═══ Records provided ═══
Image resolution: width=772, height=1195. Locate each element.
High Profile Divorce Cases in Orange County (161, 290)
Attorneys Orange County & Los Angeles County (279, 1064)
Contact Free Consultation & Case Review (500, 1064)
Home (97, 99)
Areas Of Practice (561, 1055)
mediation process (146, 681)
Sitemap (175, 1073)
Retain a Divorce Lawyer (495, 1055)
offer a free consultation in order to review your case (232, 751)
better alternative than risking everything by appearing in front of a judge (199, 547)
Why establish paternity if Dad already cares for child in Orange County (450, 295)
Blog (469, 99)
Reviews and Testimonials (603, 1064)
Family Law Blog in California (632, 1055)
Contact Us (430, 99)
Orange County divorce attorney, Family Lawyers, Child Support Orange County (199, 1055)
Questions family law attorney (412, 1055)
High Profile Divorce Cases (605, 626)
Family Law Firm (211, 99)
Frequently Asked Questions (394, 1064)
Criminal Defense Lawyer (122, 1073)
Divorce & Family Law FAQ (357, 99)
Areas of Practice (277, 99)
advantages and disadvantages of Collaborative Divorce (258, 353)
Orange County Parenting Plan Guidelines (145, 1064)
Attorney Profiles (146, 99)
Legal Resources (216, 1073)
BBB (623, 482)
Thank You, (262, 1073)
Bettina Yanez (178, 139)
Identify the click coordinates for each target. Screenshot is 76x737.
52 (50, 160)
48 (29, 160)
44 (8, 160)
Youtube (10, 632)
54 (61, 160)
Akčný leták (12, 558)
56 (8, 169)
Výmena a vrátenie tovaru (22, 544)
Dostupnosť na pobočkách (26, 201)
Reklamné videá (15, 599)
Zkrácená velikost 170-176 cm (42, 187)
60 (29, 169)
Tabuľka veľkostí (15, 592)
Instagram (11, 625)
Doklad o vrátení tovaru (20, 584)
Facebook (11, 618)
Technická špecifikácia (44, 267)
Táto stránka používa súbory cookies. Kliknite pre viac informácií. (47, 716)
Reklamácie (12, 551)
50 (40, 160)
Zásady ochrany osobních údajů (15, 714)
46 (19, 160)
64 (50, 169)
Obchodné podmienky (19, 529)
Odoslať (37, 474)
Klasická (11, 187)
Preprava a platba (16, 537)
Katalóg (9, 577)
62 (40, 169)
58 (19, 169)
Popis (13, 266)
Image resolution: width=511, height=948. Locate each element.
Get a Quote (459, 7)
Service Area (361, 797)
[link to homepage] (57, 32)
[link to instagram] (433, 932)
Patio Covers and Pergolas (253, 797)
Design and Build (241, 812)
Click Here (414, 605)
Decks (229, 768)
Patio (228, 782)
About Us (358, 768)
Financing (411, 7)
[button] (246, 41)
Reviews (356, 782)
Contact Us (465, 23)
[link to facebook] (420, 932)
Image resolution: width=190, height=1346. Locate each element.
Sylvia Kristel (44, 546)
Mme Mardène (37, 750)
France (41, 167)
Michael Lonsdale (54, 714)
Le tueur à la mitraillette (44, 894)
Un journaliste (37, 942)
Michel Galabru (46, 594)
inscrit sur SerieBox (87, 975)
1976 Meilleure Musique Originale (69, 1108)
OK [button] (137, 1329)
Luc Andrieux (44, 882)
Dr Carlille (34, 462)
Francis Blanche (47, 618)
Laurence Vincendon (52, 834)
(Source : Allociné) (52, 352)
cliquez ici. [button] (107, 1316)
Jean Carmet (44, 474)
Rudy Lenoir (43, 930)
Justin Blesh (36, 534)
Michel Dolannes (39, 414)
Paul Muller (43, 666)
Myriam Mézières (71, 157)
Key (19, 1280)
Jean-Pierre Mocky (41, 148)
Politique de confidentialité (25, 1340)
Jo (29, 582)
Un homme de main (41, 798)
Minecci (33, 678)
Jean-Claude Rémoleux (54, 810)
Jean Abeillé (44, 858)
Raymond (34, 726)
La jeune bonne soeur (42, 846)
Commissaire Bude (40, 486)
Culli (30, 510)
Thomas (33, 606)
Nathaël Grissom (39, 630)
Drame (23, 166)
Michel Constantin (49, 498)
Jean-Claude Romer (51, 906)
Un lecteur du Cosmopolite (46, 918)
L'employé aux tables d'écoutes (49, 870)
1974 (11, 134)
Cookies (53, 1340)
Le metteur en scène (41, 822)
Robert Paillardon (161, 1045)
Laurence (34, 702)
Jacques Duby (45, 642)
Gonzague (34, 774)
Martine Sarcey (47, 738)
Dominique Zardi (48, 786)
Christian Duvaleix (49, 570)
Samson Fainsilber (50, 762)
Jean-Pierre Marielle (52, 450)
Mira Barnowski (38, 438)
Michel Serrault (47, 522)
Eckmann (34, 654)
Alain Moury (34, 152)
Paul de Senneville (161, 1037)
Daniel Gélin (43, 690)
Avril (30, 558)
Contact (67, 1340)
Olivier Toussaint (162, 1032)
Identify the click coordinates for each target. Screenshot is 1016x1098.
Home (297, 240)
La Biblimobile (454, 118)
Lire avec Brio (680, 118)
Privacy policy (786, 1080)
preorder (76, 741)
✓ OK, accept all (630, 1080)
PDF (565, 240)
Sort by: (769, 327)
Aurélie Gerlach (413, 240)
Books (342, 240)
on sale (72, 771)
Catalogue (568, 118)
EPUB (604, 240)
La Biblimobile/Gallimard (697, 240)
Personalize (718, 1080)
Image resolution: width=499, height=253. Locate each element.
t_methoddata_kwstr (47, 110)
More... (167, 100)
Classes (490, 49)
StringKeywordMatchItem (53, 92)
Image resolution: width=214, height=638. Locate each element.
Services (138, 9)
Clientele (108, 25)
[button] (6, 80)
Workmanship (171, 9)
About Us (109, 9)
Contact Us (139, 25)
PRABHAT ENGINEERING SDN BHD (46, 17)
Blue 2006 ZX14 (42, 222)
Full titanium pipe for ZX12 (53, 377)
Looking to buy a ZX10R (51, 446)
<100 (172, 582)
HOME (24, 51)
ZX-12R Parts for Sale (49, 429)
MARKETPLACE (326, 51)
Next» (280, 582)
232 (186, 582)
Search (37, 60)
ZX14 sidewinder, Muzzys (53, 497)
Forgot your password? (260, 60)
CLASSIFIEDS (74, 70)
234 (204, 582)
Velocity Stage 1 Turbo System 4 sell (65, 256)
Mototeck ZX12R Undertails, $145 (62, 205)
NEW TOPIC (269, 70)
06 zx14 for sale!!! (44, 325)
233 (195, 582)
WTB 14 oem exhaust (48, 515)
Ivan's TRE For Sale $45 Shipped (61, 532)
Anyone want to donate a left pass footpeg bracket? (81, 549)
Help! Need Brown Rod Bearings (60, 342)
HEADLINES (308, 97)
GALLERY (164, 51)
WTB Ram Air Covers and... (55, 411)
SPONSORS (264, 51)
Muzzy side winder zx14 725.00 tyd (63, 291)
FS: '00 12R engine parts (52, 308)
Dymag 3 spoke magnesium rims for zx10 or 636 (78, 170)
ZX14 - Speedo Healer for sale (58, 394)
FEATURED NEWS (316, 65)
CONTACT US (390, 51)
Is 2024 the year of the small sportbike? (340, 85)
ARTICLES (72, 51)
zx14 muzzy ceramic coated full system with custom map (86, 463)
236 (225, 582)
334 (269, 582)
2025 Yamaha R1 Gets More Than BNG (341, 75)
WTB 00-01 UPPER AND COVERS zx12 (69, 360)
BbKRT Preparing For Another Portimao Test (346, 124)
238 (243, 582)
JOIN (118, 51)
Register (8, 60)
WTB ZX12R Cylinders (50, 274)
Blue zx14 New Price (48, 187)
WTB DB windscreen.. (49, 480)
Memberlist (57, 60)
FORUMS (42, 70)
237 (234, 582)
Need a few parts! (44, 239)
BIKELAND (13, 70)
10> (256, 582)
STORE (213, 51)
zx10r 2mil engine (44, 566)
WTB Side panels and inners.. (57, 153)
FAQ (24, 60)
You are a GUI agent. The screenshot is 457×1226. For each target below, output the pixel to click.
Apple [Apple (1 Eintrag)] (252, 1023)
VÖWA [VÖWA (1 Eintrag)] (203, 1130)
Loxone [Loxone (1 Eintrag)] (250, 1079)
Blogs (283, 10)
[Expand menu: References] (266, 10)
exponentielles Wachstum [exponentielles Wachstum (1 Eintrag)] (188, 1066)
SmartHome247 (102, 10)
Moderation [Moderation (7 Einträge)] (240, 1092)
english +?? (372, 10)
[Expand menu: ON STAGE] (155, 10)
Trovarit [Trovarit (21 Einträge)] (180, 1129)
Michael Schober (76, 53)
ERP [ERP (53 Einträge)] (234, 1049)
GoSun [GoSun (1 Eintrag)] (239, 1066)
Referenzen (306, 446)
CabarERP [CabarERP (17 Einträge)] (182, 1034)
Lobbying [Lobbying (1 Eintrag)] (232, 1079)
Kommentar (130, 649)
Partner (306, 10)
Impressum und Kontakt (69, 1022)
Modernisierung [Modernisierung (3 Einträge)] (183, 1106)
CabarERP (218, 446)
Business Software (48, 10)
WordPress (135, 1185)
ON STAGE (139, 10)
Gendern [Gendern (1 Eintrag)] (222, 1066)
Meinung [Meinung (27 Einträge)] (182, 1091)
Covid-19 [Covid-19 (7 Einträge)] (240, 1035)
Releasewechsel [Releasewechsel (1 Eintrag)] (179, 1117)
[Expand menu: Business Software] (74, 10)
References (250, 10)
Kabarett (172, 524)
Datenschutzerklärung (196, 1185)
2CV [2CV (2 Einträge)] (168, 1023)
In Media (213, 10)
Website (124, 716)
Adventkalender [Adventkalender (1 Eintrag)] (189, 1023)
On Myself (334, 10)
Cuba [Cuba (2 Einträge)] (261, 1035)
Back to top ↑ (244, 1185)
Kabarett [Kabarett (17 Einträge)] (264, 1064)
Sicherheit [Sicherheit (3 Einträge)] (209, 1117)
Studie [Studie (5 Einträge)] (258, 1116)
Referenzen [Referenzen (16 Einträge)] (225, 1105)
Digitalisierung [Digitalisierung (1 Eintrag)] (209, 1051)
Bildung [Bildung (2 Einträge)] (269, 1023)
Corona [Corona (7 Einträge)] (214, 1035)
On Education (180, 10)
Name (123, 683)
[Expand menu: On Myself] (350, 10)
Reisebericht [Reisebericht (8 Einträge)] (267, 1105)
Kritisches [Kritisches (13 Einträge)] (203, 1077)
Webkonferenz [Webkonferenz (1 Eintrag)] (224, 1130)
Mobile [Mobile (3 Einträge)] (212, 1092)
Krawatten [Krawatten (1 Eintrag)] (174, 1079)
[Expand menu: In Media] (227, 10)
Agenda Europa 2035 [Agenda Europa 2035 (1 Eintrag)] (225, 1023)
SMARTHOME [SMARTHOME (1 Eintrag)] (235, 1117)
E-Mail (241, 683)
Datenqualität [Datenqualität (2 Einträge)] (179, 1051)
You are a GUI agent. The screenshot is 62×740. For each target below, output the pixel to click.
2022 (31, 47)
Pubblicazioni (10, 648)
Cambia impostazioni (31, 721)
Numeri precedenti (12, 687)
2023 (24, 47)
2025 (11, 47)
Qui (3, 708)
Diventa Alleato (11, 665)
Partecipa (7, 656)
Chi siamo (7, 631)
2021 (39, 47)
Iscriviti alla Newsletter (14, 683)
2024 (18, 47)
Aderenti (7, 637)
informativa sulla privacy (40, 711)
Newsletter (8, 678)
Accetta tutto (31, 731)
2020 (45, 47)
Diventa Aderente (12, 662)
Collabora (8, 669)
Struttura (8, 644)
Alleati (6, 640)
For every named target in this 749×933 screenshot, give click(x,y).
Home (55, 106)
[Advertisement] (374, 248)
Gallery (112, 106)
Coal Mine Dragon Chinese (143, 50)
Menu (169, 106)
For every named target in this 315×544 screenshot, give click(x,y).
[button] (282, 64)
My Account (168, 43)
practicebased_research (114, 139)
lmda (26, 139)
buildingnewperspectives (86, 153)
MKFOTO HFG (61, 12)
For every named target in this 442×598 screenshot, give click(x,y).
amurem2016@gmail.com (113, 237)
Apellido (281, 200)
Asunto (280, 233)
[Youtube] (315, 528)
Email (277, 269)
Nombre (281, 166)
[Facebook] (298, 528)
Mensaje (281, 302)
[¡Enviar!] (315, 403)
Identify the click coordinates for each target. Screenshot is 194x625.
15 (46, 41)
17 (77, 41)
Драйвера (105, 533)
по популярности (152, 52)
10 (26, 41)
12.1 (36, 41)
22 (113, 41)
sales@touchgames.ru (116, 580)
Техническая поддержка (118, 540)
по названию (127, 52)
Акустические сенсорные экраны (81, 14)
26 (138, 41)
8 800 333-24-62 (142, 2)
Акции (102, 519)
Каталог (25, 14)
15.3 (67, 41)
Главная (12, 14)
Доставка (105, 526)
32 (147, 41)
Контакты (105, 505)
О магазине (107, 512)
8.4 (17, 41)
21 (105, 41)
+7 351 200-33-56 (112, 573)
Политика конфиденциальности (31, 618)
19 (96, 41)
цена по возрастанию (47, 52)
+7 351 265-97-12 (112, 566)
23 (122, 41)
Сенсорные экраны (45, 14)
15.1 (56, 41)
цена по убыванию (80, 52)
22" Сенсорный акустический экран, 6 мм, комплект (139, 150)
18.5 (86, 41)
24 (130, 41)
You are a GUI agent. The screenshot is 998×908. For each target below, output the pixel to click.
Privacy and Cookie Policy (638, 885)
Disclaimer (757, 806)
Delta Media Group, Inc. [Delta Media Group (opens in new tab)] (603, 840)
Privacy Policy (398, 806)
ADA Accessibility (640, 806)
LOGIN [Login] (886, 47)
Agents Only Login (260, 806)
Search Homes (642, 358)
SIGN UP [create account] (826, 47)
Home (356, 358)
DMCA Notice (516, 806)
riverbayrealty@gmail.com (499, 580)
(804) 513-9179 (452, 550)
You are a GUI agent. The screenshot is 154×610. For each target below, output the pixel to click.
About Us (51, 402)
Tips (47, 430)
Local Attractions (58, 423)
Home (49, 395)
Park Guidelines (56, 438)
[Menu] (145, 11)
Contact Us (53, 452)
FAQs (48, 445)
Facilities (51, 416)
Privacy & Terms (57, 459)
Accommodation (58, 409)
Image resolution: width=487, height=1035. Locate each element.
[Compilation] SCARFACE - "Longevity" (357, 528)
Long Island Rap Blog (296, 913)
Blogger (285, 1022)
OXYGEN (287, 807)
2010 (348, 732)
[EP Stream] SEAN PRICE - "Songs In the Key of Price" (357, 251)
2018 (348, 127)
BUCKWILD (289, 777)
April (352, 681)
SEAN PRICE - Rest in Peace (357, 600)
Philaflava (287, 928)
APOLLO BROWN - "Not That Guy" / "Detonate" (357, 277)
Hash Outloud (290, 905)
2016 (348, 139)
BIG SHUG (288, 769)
═══
* Task: Could you copy out, word for word, the part of the records that opens with the line containing "Kommentar (130, 649)" and closes with the line containing "2020 (45, 47)", including both of those lines?

* Exercise answer:
Kommentar (130, 649)
Partner (306, 10)
Impressum und Kontakt (69, 1022)
Modernisierung [Modernisierung (3 Einträge)] (183, 1106)
CabarERP (218, 446)
Business Software (48, 10)
WordPress (135, 1185)
ON STAGE (139, 10)
Gendern [Gendern (1 Eintrag)] (222, 1066)
Meinung [Meinung (27 Einträge)] (182, 1091)
Covid-19 [Covid-19 (7 Einträge)] (240, 1035)
Releasewechsel [Releasewechsel (1 Eintrag)] (179, 1117)
[Expand menu: Business Software] (74, 10)
References (250, 10)
Kabarett (172, 524)
Datenschutzerklärung (196, 1185)
2CV [2CV (2 Einträge)] (168, 1023)
In Media (213, 10)
Website (124, 716)
Adventkalender [Adventkalender (1 Eintrag)] (189, 1023)
On Myself (334, 10)
Cuba [Cuba (2 Einträge)] (261, 1035)
Back to top ↑ (244, 1185)
Kabarett [Kabarett (17 Einträge)] (264, 1064)
Sicherheit [Sicherheit (3 Einträge)] (209, 1117)
Studie [Studie (5 Einträge)] (258, 1116)
Referenzen [Referenzen (16 Einträge)] (225, 1105)
Digitalisierung [Digitalisierung (1 Eintrag)] (209, 1051)
Bildung [Bildung (2 Einträge)] (269, 1023)
Corona [Corona (7 Einträge)] (214, 1035)
On Education (180, 10)
Name (123, 683)
[Expand menu: On Myself] (350, 10)
Reisebericht [Reisebericht (8 Einträge)] (267, 1105)
Kritisches [Kritisches (13 Einträge)] (203, 1077)
Webkonferenz [Webkonferenz (1 Eintrag)] (224, 1130)
Mobile [Mobile (3 Einträge)] (212, 1092)
Krawatten [Krawatten (1 Eintrag)] (174, 1079)
[Expand menu: In Media] (227, 10)
Agenda Europa 2035 [Agenda Europa 2035 (1 Eintrag)] (225, 1023)
SMARTHOME [SMARTHOME (1 Eintrag)] (235, 1117)
E-Mail (241, 683)
Datenqualität [Datenqualität (2 Einträge)] (179, 1051)
You are a GUI agent. The screenshot is 62×740. For each target below, output the pixel to click.
2022 (31, 47)
Pubblicazioni (10, 648)
Cambia impostazioni (31, 721)
Numeri precedenti (12, 687)
2023 (24, 47)
2025 (11, 47)
Qui (3, 708)
Diventa Alleato (11, 665)
Partecipa (7, 656)
Chi siamo (7, 631)
2021 (39, 47)
Iscriviti alla Newsletter (14, 683)
2024 (18, 47)
Aderenti (7, 637)
informativa sulla privacy (40, 711)
Newsletter (8, 678)
Accetta tutto (31, 731)
2020 (45, 47)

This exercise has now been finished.